Lake Mary Mediation Lawyer

Mediation has changed how families and couples in Central Florida resolve divorce and family law disputes. Rather than waiting for a judge to decide the most personal details of your life – how often you see your children, how retirement accounts get divided, whether you receive or pay support – mediation gives the parties themselves a real opportunity to shape those outcomes. For anyone working through a separation or family dispute in Seminole County, working with a Lake Mary mediation lawyer who genuinely understands both the process and Florida family law can make the difference between an agreement you can live with and one that creates problems for years.

Lake Mary sits in the heart of Seminole County, and residents here tend to deal with the Eighteenth Judicial Circuit Court for family law matters. That court serves a community full of professionals, dual-income households, and families with children in schools like Lake Mary High School and Seminole County’s public and private systems. The stakes in mediation sessions involving these households are real – parenting schedules that need to work around demanding careers, retirement accounts tied to tech and healthcare employers along the SR 417 corridor, and homes whose values have shifted considerably in recent years.
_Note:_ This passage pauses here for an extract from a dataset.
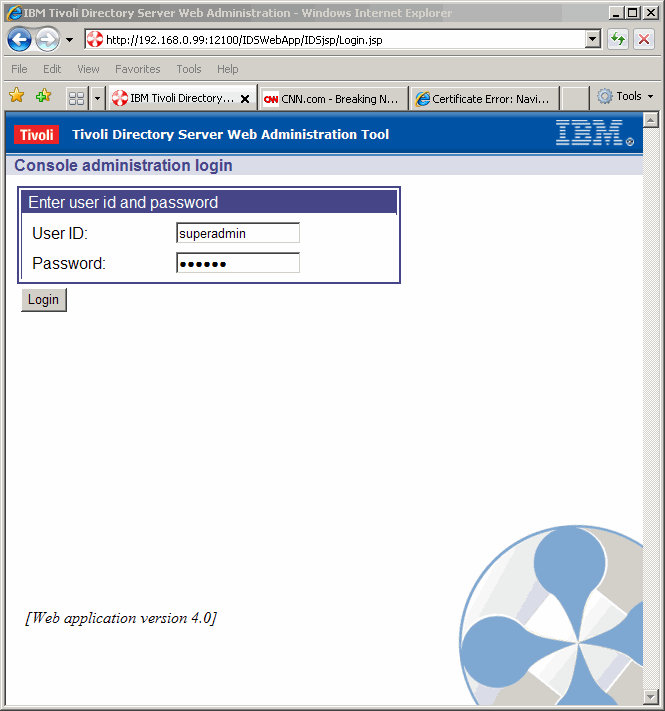
Task: Expand the address bar URL dropdown
Action: tap(593, 40)
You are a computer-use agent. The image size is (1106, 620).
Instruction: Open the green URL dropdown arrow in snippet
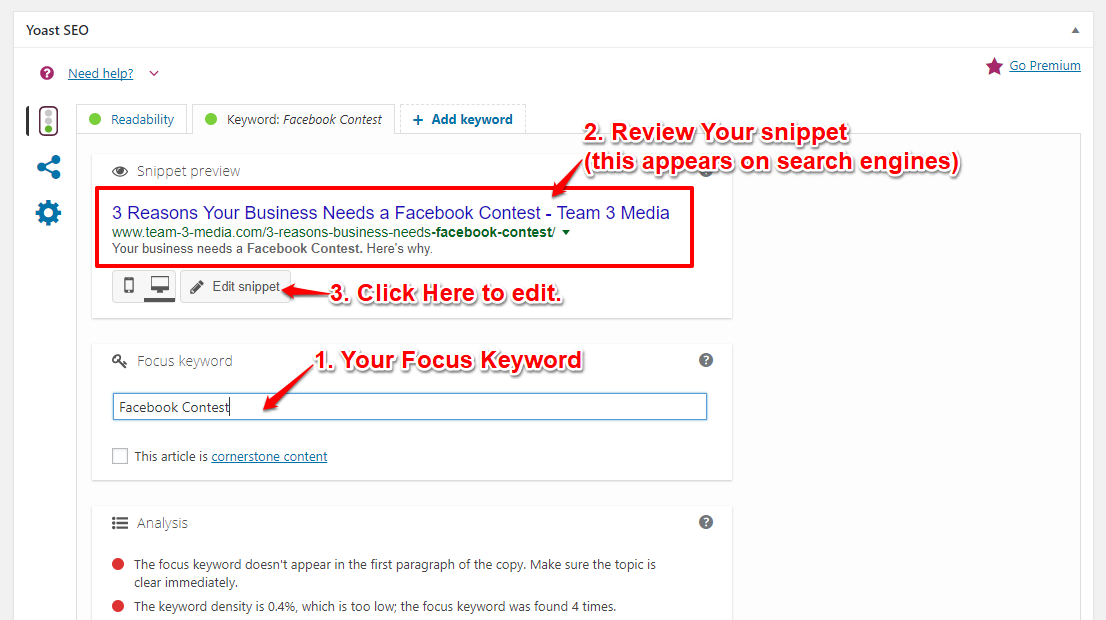click(x=566, y=232)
None of that resolves easily without preparation.

The Donna Hung Law Group works with clients in Lake Mary and the broader Seminole County area on divorce and family law matters, including mediation preparation, representation through the mediation process, and review of proposed agreements before anything is signed. Attorney Donna Hung’s approach is built on clarity and practical strategy – helping clients understand what is realistic, what is worth holding firm on, and what a finalized agreement actually means for the years ahead.
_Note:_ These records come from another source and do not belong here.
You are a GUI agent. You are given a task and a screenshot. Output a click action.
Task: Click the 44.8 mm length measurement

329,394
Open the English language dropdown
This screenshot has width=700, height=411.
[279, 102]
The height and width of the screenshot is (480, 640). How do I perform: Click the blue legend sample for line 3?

What Lake Mary Mediation Actually Involves – And What It Does Not

Florida courts require mediation in most contested family law cases before a matter can proceed to a final hearing or trial. That requirement is not just a formality. It reflects the state’s genuine preference for resolution outside the courtroom, and in many cases, families who go through a well-prepared mediation session reach agreements that would have taken months of litigation to achieve otherwise.

In a typical Seminole County family law mediation, a neutral third-party mediator facilitates discussion between the parties and, often, their attorneys. The mediator does not make decisions or give legal advice. That is a point worth sitting with: the mediator’s job is to keep communication moving, not to protect your interests. Your attorney is the person who does that. Going into mediation without counsel – or with an attorney who has not properly prepared you – means entering a session where the other side may have a strategic advantage from the first hour.

Mediation can resolve a full range of family law issues. Parenting plans and time-sharing schedules, child support calculations, alimony disputes, and property division can all be addressed in a single session or across multiple sessions. If the parties reach agreement, the mediator drafts a Mediated Settlement Agreement. That document, once signed, becomes binding and is typically incorporated into the final judgment. Modifications later are not impossible, but they require showing a substantial change in circumstances – which is why getting the agreement right the first time matters so much.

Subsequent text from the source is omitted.